Prendiamo Francesco Savio. Francesco Savio era uno "storico del cinema". Lui si considerava tale.
Poi, a un certo punto, nel '73, "il Giorno" gli chiede di fare le recensioni dei film.
Lui lo fa, non credendoci, lui è uno storico, per lui il campo di studi si ferma al '59, poi c'è Godard.
Il cinema, c'è un prima e un dopo Godard.
Il prima è storia, di questo si occupa Savio.
(All'epoca c'era gente che pensava così, cosa possiamo farci.)
Comunque, lui ci sta.
Scrive recensioni spettacolari e lungimiranti, in uno stile che è quello di chi ha capito, o intuito, alla Manchette per intenderci.(1)
Ossia: scommettendo SEMPRE sull'intelligenza sopraffina del lettore.
Tempo pochi mesi, "il Giorno" gli riduce lo spazio a noterelle di 5 righe.
E lui continua, uguale.

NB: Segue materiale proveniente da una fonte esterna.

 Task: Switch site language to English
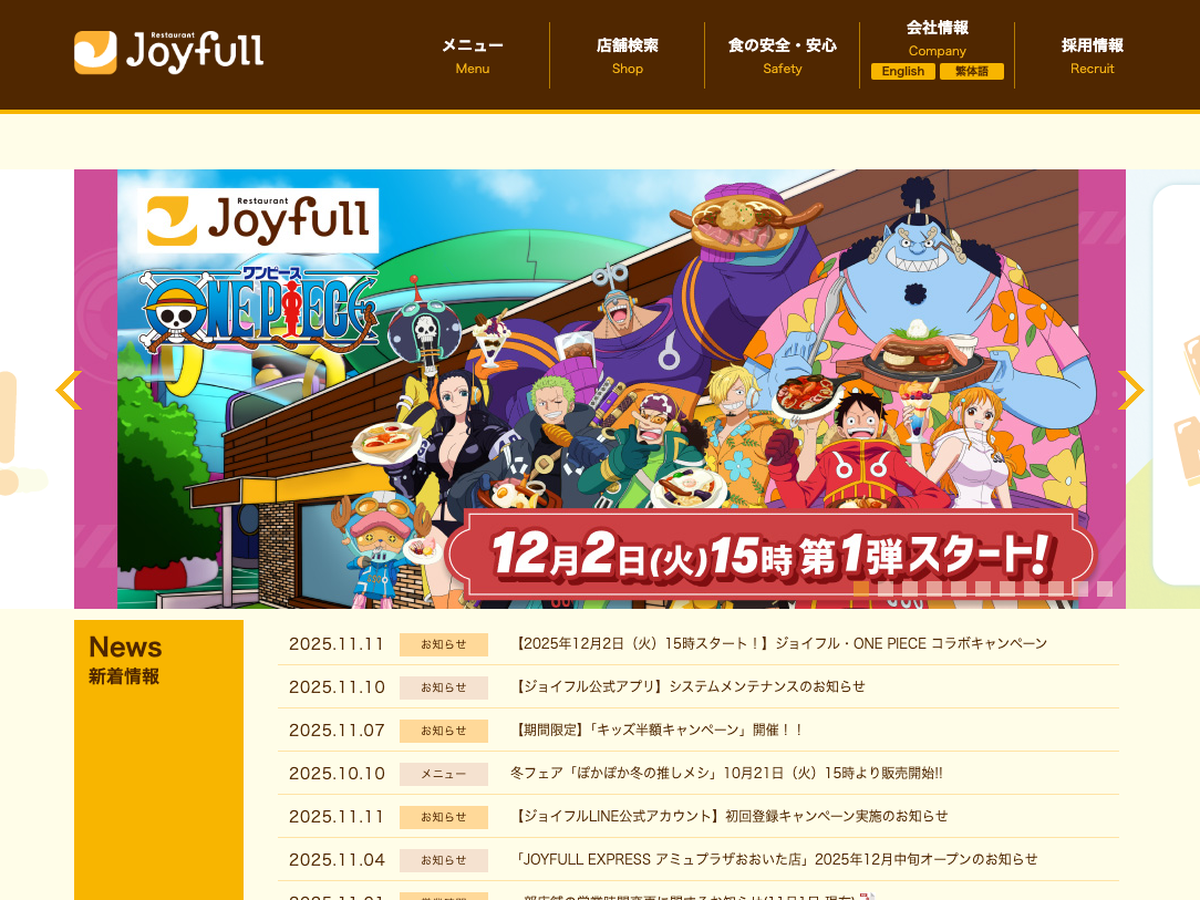click(x=903, y=72)
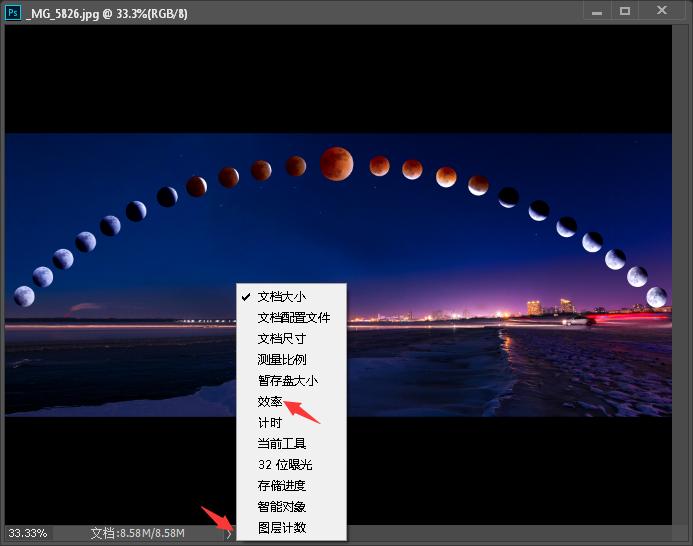Viewport: 693px width, 546px height.
Task: Click the large red moon in the image
Action: coord(336,163)
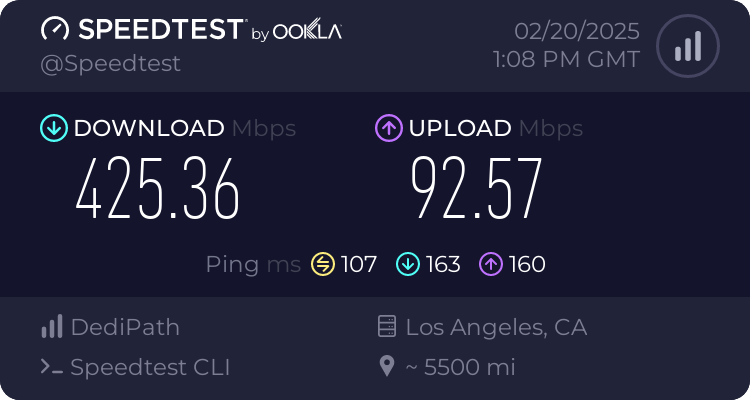Viewport: 750px width, 400px height.
Task: Click the server rack icon
Action: click(x=386, y=327)
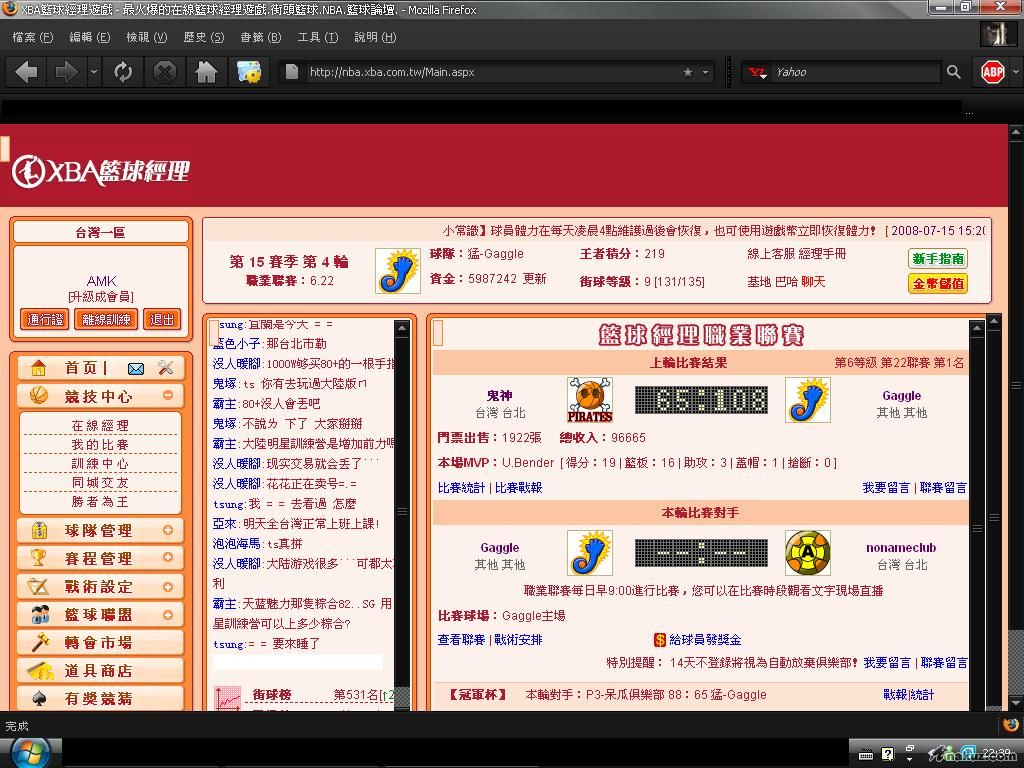
Task: Click the 離線訓練 button
Action: pos(106,319)
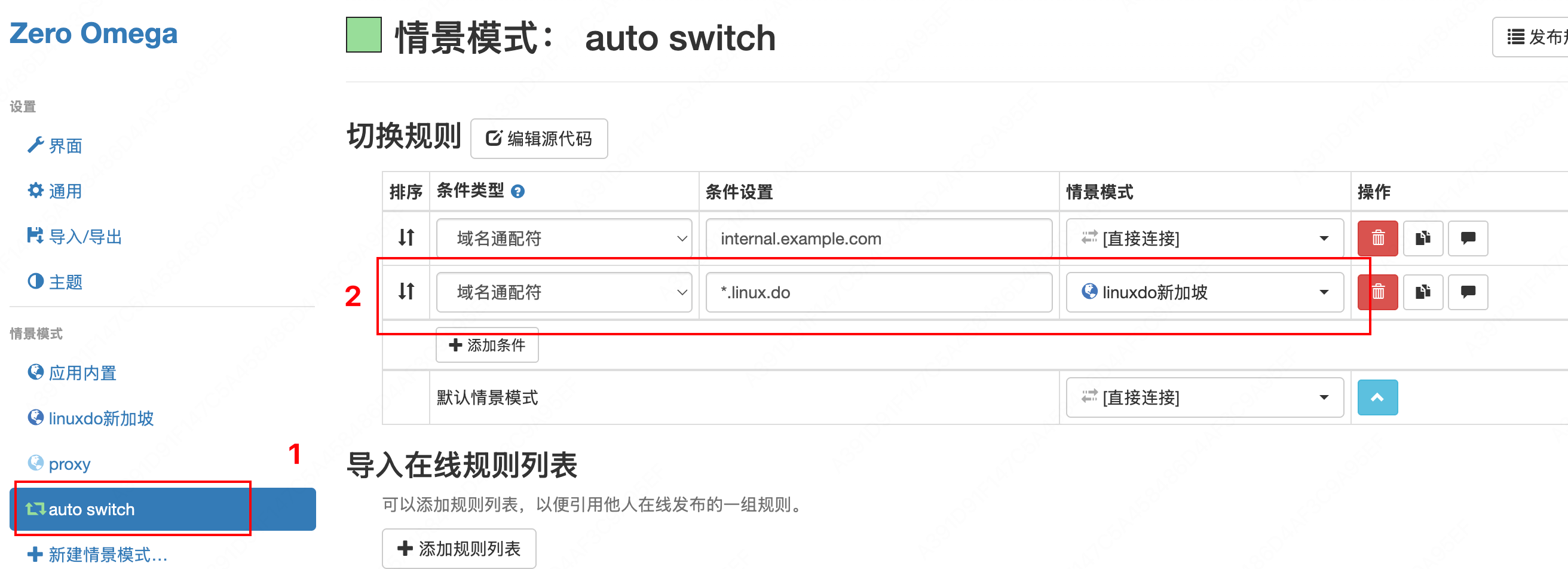Click sort handle of *.linux.do row
This screenshot has width=1568, height=569.
406,292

Fino al '76.
Stronca "Todo modo", Petri se la prende, lui scrive una"Lettera di commiato a Elio Petri".
E in quella lettera scrive questo:
"Alla base della critica militante c'è un problema di rigore intellettuale. Preconcetti e anatemi non valgono. Se ogni film fa — com'è giusto — storia a sé, per ogni film si tratta di affilare armi e strumenti idonei. L'esperienza reattiva del critico non è meno complessa e travagliata di quella — attiva — del regista-autore. Anzi. Una volta terminato il film, l'autore se ne libera, si stacca, comincia a muovere verso altri approdi. Al critico questo è impossibile. Egli continua a riflettere in sé, come uno specchio da cui niente si cancelli, tutto quello che un film non ha detto, le immagini astruse ed opache rimaste fra le pieghe della coscienza, fra le acerbe strettoie del montaggio."
Con questo testo finisce la collaborazione di Savio al "Giorno".
Poco dopo infila la testa nel forno, e buonanotte.
Ma questi son problemi di Savio.
1) Mica diceva cazzate, Savio. Ad es., aveva capito ('73-'76!) che il cinema era ormai avviato verso il remake, sistematico, delle opere passate.
Poi parlava di cinegenia.
Giudicava gli attori, e le attrici, in funzione della cinegenia. Per lui "Come eravamo" era un film enigma su una cozza. E ogni film con Michael Caine l'enigma di un bruttazzone.
E poi recensiva un film con la Antonelli scrivendo cose tipo (cito a memoria): "lasciatemelo dire, è una creatura deliziosa".
Voglio dire, c'era già il tono cazzeggiante dei sn.
Mica era Argentieri, Savio.
Forse semplifico un po' troppo: posso concludere che "la casta dei barbari" scommette raramente sull'intelligenza del lettore?
E la reinvenzione della superficialità come luogo del senso non potrebbe essere uno dei fondamenti d'ogni social network?
(m'hai messo una voglia indelebile di leggere Francesco Savio e J.P. Manchette)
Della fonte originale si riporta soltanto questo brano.